In between us learning about our placement and the public announcement, we took the time to reflect on what we’ve done to be named a top workplace and what we want to build upon going forward. These three pillars are integral to who we are and what we’ve built together:
- Cultivating a purpose-driven mission that resonates with our team
Risk adjustment is a complex part of value-based care, but often misunderstood or even unheard of outside of specialists, despite its critical role in providing healthcare that touches about a third of Americans. It’s not necessarily a glamourous part of healthcare innovation. It takes a great deal of dedication, motivation, and intellect to tackle at all, let alone continuing to drive in an industry. When you add in the nuance and complexity of continuously refining, optimizing, and developing AI-driven solutions with modest resources, the pressures can be incredible. Nonetheless, we’ve connected our work to the greater good of reshaping care and we regularly reinforce this notion in our quotidian processes so our team understands the bigger picture at stake.

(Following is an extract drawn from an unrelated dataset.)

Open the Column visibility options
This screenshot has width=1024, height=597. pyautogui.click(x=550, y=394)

- Emphasizing and living our values
Our core values are a significant part of our culture, (In brief, contributing to the greater good, leading the way, personifying virtue, fostering collaboration, and driving innovation). This really came to the forefront during the pandemic in the patience we extended to each other, the transparency we brought to companywide meetings, and how we all rallied around our focus on building useful technology. When telehealth received its emergency exception under risk adjustment, the team expanding our NLP to identify patients that were strong candidates for telemedicine and offered that for free to our partners.

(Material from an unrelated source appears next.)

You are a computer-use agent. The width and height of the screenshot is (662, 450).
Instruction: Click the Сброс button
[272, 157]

- Fostering remote camaraderie
As I’ve discussed previously, this wasn’t an overnight transition for us. Yes, we were already a third remote, and we had strong infrastructure in place to support transitioning the rest of the way, but still we had a lot of adjusting to do. Since the full, COVID-instigated transition, we’ve held a slew of video conference-celebrations, holiday talent contests, photos, happy hours, and our now ongoing “Hackchella” series. Our head of HR Betsy Brookes emcees weekly (optional) coffee talks that have become an incredibly popular space to swap out media, and our internal tech teams have expanded the tasks and social options via Slack. Finally, we do what we can to ensure our standups and all-hands each accomplish as much as they can with as small of a time footprint as possible to give people the freedom they need to accomplish their goals each day. It shows in feedback, as well. While studies found that 46% of employees felt less connected to their company, and 42% said that company culture had diminished since the start of the pandemic, we continue to hear the opposite. Our team feels that the speed and transparency of our response, and ongoing efforts to help people feel connected but not burdened, deepened dedication to colleagues and the mission hear at Health Fidelity.
To the Health Fidelity team, thank you and congratulations on being a top workplace. I’m proud of what we’ve done and what we can still do collectively and hope to climb even higher on the Bay Area Newsgroup list in 2022.